Table of Contents
- Executive Summary
- Market Categories and Deployment Types
- Decision Criteria Comparison
- GigaOm Radar
- Solution Insights
- Analyst’s Outlook
- Methodology
- About Dr. Shane C. Archiquette
- About GigaOm
- Copyright
1. Executive Summary
In today’s rapidly evolving IT landscape, AIOps is revolutionizing how organizations manage and resolve complex IT issues. By harnessing the power of artificial intelligence, machine learning, and big data analytics, AIOps drives efficiency and innovation by automating the identification and resolution of common IT problems.
A significant advancement in AIOps is the integration of generative AI and large language models (LLMs), which serve as force multipliers. These technologies empower organizations to navigate the complexities of modern IT environments more effectively. AIOps extends its impact beyond traditional IT boundaries to encompass overall business operations by enabling businesses to query the IT organization and receive contextually relevant responses.
The journey to AIOps begins with monitoring, progresses through observability, and culminates in intelligence (see Figure 1). Monitoring has become a staple in ITOps, providing visibility into devices, applications, and infrastructure. Observability takes this a step further by consolidating data to derive meaningful insights, predict future states, and automatically remediate known issues.
Figure 1. From Monitoring to Intelligence
Intelligence represents the pinnacle of this evolution, reflecting the operational state of the entire company. It leverages comprehensive data from various departments—marketing, sales, legal, human resources, and manufacturing—to deliver on the promise of AIOps. This holistic approach allows organizations to answer critical questions about the company’s status, predict the impact of business initiatives, and adapt to planned and unplanned changes.

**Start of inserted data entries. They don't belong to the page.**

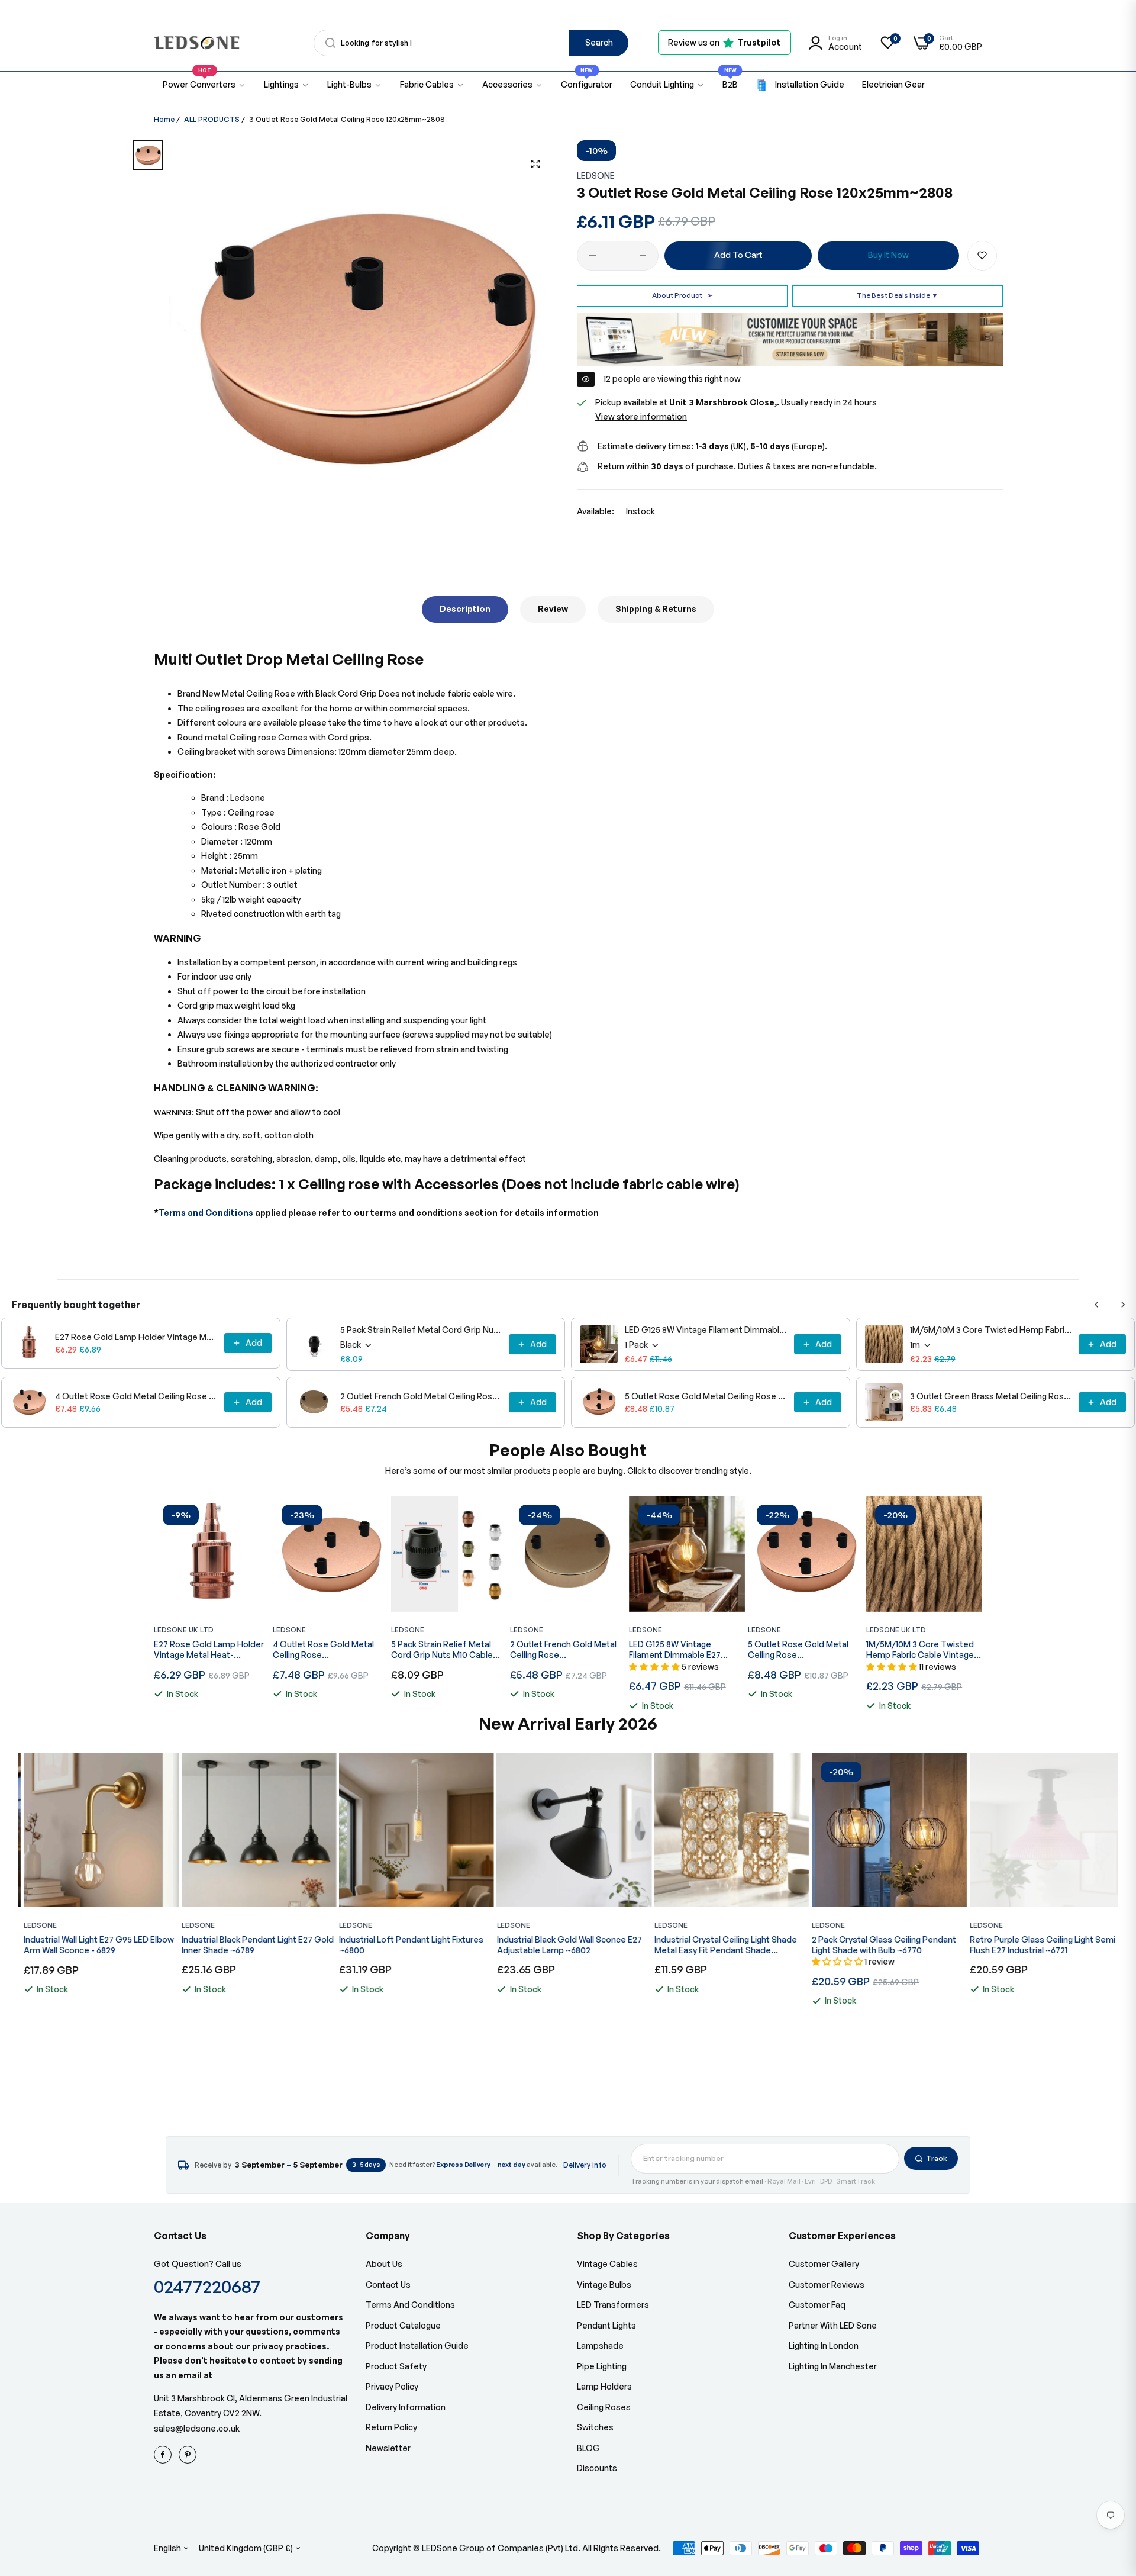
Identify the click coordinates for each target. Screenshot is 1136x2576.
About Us (384, 2264)
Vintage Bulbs (604, 2284)
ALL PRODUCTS (212, 119)
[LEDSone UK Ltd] (197, 43)
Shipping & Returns (655, 609)
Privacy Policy (392, 2386)
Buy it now (888, 255)
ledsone (407, 1629)
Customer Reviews (826, 2284)
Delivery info (584, 2164)
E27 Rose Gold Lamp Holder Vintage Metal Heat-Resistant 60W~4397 (136, 1337)
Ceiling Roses (604, 2407)
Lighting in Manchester (833, 2366)
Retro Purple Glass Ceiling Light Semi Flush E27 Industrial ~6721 (1036, 1944)
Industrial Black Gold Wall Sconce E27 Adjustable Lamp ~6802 (562, 1944)
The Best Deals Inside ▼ (897, 295)
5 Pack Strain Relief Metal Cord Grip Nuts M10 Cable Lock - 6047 (421, 1330)
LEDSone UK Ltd (184, 1629)
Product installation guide (417, 2345)
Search (599, 42)
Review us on (724, 42)
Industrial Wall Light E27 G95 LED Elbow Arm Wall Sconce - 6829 (93, 1944)
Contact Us (388, 2284)
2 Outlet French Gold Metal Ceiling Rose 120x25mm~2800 (421, 1396)
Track (936, 2158)
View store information (641, 416)
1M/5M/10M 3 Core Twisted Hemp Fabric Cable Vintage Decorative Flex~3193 (991, 1330)
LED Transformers (613, 2305)
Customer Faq (817, 2305)
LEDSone (596, 175)
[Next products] (1123, 1304)
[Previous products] (1097, 1304)
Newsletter (388, 2448)
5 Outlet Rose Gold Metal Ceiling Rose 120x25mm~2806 (706, 1396)
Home (164, 119)
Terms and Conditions (206, 1213)
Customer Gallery (824, 2264)
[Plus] (642, 255)
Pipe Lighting (602, 2366)
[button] (982, 256)
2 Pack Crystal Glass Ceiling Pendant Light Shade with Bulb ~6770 (878, 1944)
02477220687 (207, 2286)
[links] (164, 2455)
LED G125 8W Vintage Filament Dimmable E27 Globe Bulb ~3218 (706, 1330)
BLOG (588, 2448)
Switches (595, 2427)
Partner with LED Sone (833, 2325)
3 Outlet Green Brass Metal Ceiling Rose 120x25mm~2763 (991, 1396)
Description (465, 609)
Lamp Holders (604, 2386)
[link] (286, 85)
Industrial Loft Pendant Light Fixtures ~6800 (405, 1944)
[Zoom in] (535, 164)
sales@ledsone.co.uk (197, 2428)
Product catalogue (403, 2325)
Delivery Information (406, 2407)
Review (553, 609)
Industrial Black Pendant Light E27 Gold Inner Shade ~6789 (251, 1944)
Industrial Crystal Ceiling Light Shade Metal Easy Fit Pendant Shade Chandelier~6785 (719, 1945)
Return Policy (391, 2427)
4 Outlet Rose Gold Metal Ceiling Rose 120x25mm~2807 (136, 1396)
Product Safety (396, 2366)
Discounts (597, 2468)
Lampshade (600, 2345)
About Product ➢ (682, 295)
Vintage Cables (607, 2264)
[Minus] (592, 255)
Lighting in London (824, 2345)
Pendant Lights (606, 2325)
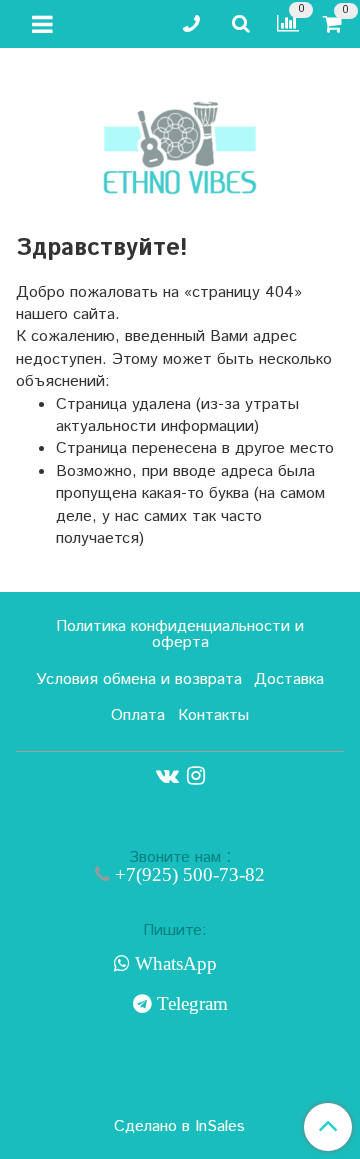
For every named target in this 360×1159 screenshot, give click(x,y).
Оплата (138, 715)
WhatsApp (173, 964)
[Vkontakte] (167, 775)
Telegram (190, 1004)
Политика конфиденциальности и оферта (180, 634)
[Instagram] (196, 775)
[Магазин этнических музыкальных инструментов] (180, 138)
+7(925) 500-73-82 (187, 874)
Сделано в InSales (179, 1127)
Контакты (213, 715)
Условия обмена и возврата (139, 679)
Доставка (289, 679)
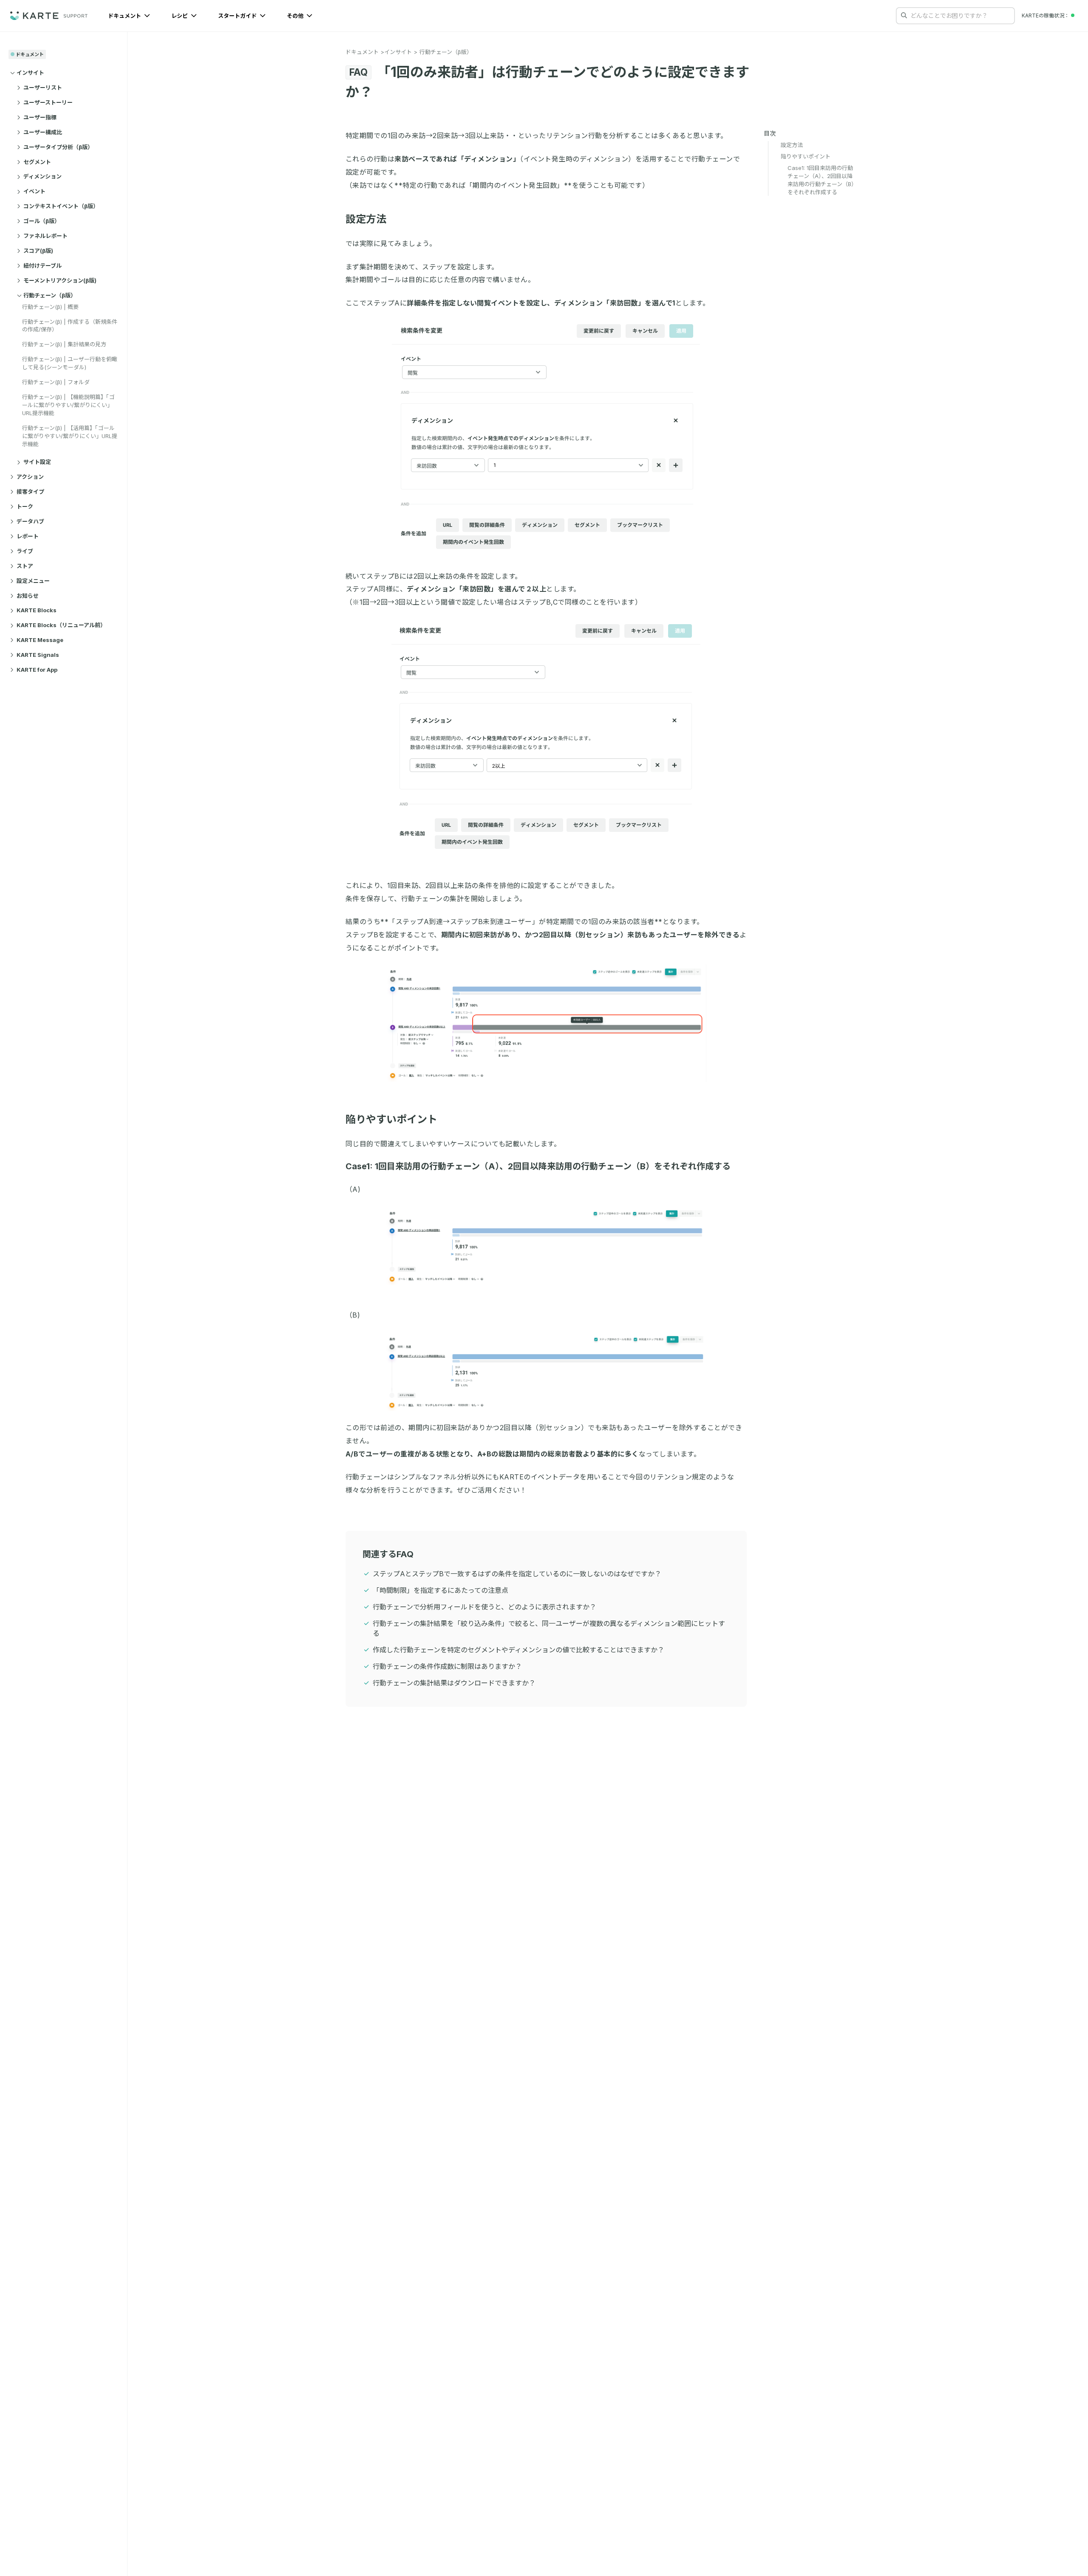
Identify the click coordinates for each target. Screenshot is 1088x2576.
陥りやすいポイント (391, 1119)
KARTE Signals (38, 654)
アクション (30, 476)
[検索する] (904, 15)
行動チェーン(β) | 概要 (50, 306)
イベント (34, 191)
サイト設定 (37, 462)
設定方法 (366, 219)
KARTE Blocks (37, 610)
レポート (28, 536)
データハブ (30, 521)
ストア (25, 566)
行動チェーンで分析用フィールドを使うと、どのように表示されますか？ (484, 1607)
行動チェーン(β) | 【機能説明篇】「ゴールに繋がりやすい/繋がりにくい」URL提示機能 (68, 404)
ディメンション (42, 176)
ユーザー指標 (40, 117)
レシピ (180, 15)
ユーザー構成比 (42, 132)
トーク (25, 506)
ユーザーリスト (42, 87)
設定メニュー (33, 580)
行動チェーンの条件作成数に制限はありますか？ (447, 1666)
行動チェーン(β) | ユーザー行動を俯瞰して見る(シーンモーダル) (69, 363)
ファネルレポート (45, 235)
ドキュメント (125, 15)
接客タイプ (30, 491)
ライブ (25, 551)
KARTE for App (37, 669)
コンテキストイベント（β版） (61, 206)
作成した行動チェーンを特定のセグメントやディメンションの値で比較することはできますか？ (518, 1650)
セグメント (37, 161)
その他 (296, 15)
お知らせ (28, 595)
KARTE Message (40, 639)
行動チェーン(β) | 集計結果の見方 (64, 344)
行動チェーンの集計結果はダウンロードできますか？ (454, 1683)
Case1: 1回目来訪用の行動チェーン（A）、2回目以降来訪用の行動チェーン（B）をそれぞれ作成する (538, 1166)
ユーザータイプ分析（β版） (58, 147)
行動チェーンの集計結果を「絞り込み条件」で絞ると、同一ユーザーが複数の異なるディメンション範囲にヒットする (549, 1628)
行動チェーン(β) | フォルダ (56, 382)
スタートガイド (238, 15)
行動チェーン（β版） (49, 295)
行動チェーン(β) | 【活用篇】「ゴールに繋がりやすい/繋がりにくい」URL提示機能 (69, 435)
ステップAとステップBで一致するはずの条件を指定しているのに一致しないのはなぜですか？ (517, 1573)
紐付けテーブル (42, 265)
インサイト (30, 72)
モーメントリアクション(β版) (59, 280)
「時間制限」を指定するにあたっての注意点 (440, 1590)
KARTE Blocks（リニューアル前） (61, 625)
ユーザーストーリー (48, 102)
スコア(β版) (38, 250)
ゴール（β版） (41, 221)
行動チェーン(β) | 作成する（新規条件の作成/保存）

With the rise of cyberthreats, integrating security and compliance features within AIOps platforms has become paramount. Real-time threat detection and response, facilitated by SIEM and SOAR, are now integral to operational management, ensuring robust security measures.
The complexity of IT systems, characterized by multicloud infrastructures and microservices, necessitates advanced AIOps solutions to manage vast data volumes. However, seamless integration with existing IT tools and systems remains a challenge. Vendors that offer solutions requiring minimal customization and integration effort, as well as those that lower the expertise threshold in AI/ML and data analytics, will likely see greater adoption.
As we delve into the landscape of AIOps vendors, we will explore how they address these challenges and evaluate their capabilities in transforming IT operations.
This is our fifth year evaluating the AIOps space in the context of our Key Criteria and Radar reports. This report builds on our previous analysis and considers how the market has evolved over the last year.
This GigaOm Radar report examines 29 of the top AIOps solutions and compares offerings against the capabilities (table stakes, key features, and emerging features) and nonfunctional requirements (business criteria) outlined in the companion Key Criteria report. Together, these reports provide an overview of the market, identify leading AIOps offerings, and help decision-makers evaluate these solutions so they can make a more informed investment decision.
GIGAOM KEY CRITERIA AND RADAR REPORTS
The GigaOm Key Criteria report provides a detailed decision framework for IT and executive leadership assessing enterprise technologies. Each report defines relevant functional and nonfunctional aspects of solutions in a sector. The Key Criteria report informs the GigaOm Radar report, which provides a forward-looking assessment of vendor solutions in the sector.